As large language models (LLMs) become increasingly powerful and ubiquitous, it is crucial to develop methods for monitoring and controlling their capabilities. One such capability, considered essential for any generally capable agent, is planning (also referred to as "internal search"). While current systems are not yet capable of arbitrary planning, there is compelling evidence that they manifest this capability to a sufficient extent to warrant attempts at a deeper understanding.
To delve into this topic, our next guest speaker, Alex Spies, will discuss his recent work on understanding transformers in the context of maze-solving tasks. Alex is a PhD student at Imperial College London who is currently in Tokyo as a Research Fellow at the National Institute of Informatics (NII). The work he will discuss is part of an on-going collaboration, and will focus on the paper "Structured World Representations in Maze-Solving Transformers."
During this discussion, Alex will provide an overview of mechanistic interpretability tools and the approaches researchers employ to "reverse engineer" transformer models. He will then explain how his team used some of these techniques to uncover emergent structures in the models they trained and how these structures may facilitate a systematic understanding of internal search processes.
The talk will aim to provide attendees with a better understanding of the inner workings of transformer models in general, viewed through their potential for planning and internal search. By gaining a deeper understanding of these capabilities, we can work towards developing more effective methods for monitoring and controlling the behavior of increasingly powerful LLMs.
With the ultimate goal of better understanding how transformer models perform multi-step reasoning in search-like tasks, we apply the interpretability methods to toy models trained to solve maze tasks. In particular, we experiment with autoregressive transformers trained to solve mazes represented as a list of tokens, which constitutes an offline reinforcement learning task with global observations.

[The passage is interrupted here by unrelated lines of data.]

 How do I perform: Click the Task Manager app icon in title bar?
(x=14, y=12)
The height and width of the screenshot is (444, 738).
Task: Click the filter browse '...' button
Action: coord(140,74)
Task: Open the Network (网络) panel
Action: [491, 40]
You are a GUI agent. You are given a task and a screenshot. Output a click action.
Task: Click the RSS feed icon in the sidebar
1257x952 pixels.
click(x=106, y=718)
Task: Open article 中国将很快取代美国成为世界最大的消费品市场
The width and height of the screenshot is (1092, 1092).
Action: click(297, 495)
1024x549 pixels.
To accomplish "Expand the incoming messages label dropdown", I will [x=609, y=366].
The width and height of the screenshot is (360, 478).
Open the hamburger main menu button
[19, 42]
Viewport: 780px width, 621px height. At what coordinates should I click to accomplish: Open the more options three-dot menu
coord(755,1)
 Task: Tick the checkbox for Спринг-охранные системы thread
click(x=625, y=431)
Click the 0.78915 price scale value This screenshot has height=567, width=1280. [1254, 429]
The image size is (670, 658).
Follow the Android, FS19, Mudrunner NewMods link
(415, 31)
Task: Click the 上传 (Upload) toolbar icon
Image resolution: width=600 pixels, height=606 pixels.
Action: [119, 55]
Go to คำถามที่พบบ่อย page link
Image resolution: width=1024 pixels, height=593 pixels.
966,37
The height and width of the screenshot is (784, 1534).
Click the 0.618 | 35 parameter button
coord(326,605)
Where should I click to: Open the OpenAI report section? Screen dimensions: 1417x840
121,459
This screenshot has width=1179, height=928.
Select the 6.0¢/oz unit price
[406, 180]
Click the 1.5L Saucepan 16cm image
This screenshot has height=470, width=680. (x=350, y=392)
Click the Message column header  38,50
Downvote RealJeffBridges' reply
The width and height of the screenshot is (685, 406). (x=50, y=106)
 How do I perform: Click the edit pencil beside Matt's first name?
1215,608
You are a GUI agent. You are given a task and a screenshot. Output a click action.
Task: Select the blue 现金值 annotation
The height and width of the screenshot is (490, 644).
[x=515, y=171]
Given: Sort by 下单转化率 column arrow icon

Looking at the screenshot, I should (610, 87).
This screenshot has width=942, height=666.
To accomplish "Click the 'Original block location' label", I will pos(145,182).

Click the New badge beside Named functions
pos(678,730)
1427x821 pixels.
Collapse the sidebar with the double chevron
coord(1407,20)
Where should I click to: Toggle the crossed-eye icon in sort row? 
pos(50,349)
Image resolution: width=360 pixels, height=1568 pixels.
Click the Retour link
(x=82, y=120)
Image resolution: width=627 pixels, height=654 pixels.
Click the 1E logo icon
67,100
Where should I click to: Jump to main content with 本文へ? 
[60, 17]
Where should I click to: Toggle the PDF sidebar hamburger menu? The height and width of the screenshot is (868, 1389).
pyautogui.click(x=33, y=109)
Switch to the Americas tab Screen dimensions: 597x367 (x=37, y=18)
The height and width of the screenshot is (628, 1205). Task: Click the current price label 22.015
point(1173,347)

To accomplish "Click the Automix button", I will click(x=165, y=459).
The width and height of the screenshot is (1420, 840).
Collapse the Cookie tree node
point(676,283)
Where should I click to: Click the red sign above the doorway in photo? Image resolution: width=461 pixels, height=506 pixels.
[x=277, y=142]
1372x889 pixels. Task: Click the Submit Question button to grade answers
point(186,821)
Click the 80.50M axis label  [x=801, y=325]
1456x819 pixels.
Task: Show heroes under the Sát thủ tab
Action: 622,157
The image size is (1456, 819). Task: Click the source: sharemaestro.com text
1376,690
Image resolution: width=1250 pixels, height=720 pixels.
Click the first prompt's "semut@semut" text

By varying the precise configurations of these maze solving tasks, we are able to investigate the conditions under which models tend to learn representations with varying degrees of interpretability and generalizability. Additionally, while prior work has found that transformers struggle to perform complex planning tasks, we find that relatively small transformers are capable of solving mazes.
We use various interpretability techniques to study our models, finding that the geometry of their embedding space correlates with the spatial structure of the mazes (subsection 3.2). We find that our highest-performing models form a linear representation of maze connectivity structure, which can be decoded at early layers (subsection 3.4). Lastly, we identify specific attention heads that condition over valid neighbors for a given state, implicating them in path-following behavior.